Qwen Team Introduces Qwen-Image-Edit: The Image Editing Version of Qwen-Image with Advanced Capabilities for Semantic and Appearance Editing

In the domain of multimodal AI, instruction-based image editing models are transforming how users interact with visual content. Just released in August 2025 by Alibaba’s Qwen Team, Qwen-Image-Edit builds on the 20B-parameter Qwen-Image foundation to deliver advanced editing capabilities. This model excels in semantic editing (e.g., style transfer and novel view synthesis) and appearance editing (e.g., precise object modifications), while preserving Qwen-Image’s strength in complex text rendering for both English and Chinese.

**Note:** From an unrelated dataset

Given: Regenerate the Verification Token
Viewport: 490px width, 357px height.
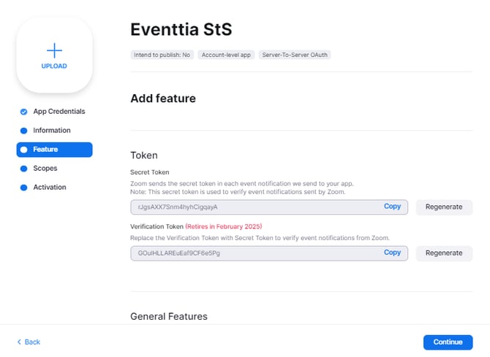Looking at the screenshot, I should pos(444,253).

Integrated with Qwen Chat and available via Hugging Face, it lowers barriers for professional content creation, from IP design to error correction in generated artwork.

Architecture and Key Innovations

Qwen-Image-Edit extends the Multimodal Diffusion Transformer (MMDiT) architecture of Qwen-Image, which comprises a Qwen2.5-VL multimodal large language model (MLLM) for text conditioning, a Variational AutoEncoder (VAE) for image tokenization, and the MMDiT backbone for joint modeling. For editing, it introduces dual encoding: the input image is processed by Qwen2.5-VL for high-level semantic features and the VAE for low-level reconstructive details, concatenated in the MMDiT’s image stream. This enables balanced semantic coherence (e.g., maintaining object identity during pose changes) and visual fidelity (e.g., preserving unmodified regions).

The Multimodal Scalable RoPE (MSRoPE) positional encoding is augmented with a frame dimension to differentiate pre- and post-edit images, supporting tasks like text-image-to-image (TI2I) editing. The VAE, fine-tuned on text-rich data, achieves superior reconstruction with 33.42 PSNR on general images and 36.63 on text-heavy ones, outperforming FLUX-VAE and SD-3.5-VAE. These enhancements allow Qwen-Image-Edit to handle bilingual text edits while retaining original font, size, and style.

Key Features of Qwen-Image-Edit

Semantic and Appearance Editing: Supports low-level visual appearance editing (e.g., adding, removing, or modifying elements while keeping other regions unchanged) and high-level visual semantic editing (e.g., IP creation, object rotation, and style transfer, allowing pixel changes with semantic consistency).
Precise Text Editing: Enables bilingual (Chinese and English) text editing, including direct addition, deletion, and modification of text in images, while preserving the original font, size, and style.
Strong Benchmark Performance: Achieves state-of-the-art results on multiple public benchmarks for image editing tasks, positioning it as a robust foundation model for generation and manipulation.

Training and Data Pipeline

Leveraging Qwen-Image’s curated dataset of billions of image-text pairs across Nature (55%), Design (27%), People (13%), and Synthetic (5%) domains, Qwen-Image-Edit employs a multi-task training paradigm unifying T2I, I2I, and TI2I objectives. A seven-stage filtering pipeline refines data for quality and balance, incorporating synthetic text rendering strategies (Pure, Compositional, Complex) to address long-tail issues in Chinese characters.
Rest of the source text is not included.